QUAND CHATGPT S’INVITE EN CLASSE
Au sein des milieux académiques québécois, un nom est sur toutes les lèvres en ce moment : ChatGPT. Pour ceux, celles et ciels qui comme moi sont des novices en la matière, ChatGPT est un programme informatique qui utilise l’IA pour répondre aux différentes demandes de l’utilisateur-trice, quel que soit le domaine. Il est de plus en plus présent en classe et est considéré par plusieurs comme une menace à l’apprentissage des étudiant-es. D’emblée, les panélistes France Lafleur et Martine Peters ont tenu à nuancer cette perception voyant plutôt en l’intelligence artificielle un progrès technologique inédit qui mène, entre autres, à des avancées en neurolinguistique et pouvant potentiellement aider les étudiant-es. Pour Éric Martin, ChatGPT risque de devenir une nuisance majeure, voire l’ennemi à abattre ; « ces machines fascinent car elles semblent faire du sens, mais en fait elles ne comprennent pas ce qu’elles (font) ». Il explique que certains programmes pareils à ChatGPT fonctionnent par statistiques et donc par déduction ; ils ne sont dotés d’aucun jugement leur permettant d’accomplir pleinement les tâches demandées et par le fait même d’aider un-e étudiant-e à apprendre.

> BLOC DE DONNÉES

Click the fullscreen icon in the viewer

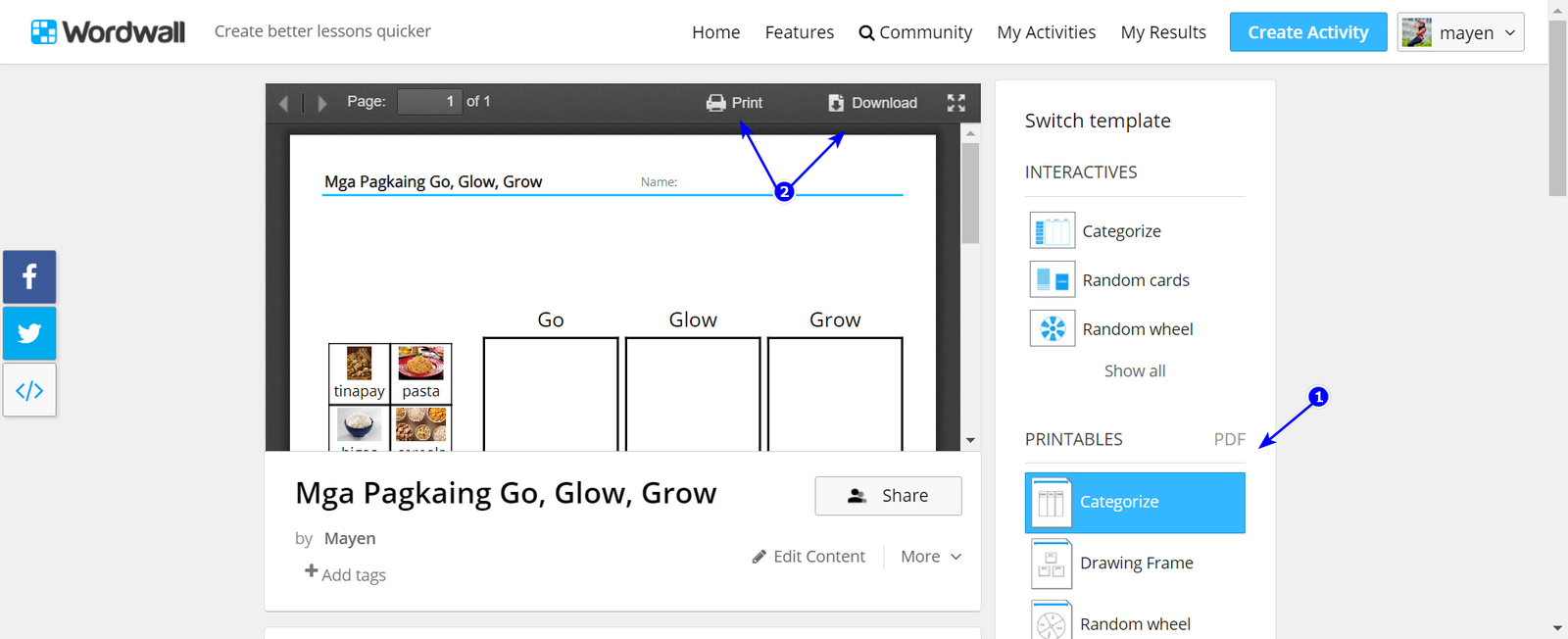click(x=956, y=103)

> CONSIGNE
Relevez toutes les personnes désignées par leur nom complet dans l'extrait sur ChatGPT en classe.

> RÉSULTAT ATTENDU
France Lafleur, Martine Peters, Éric Martin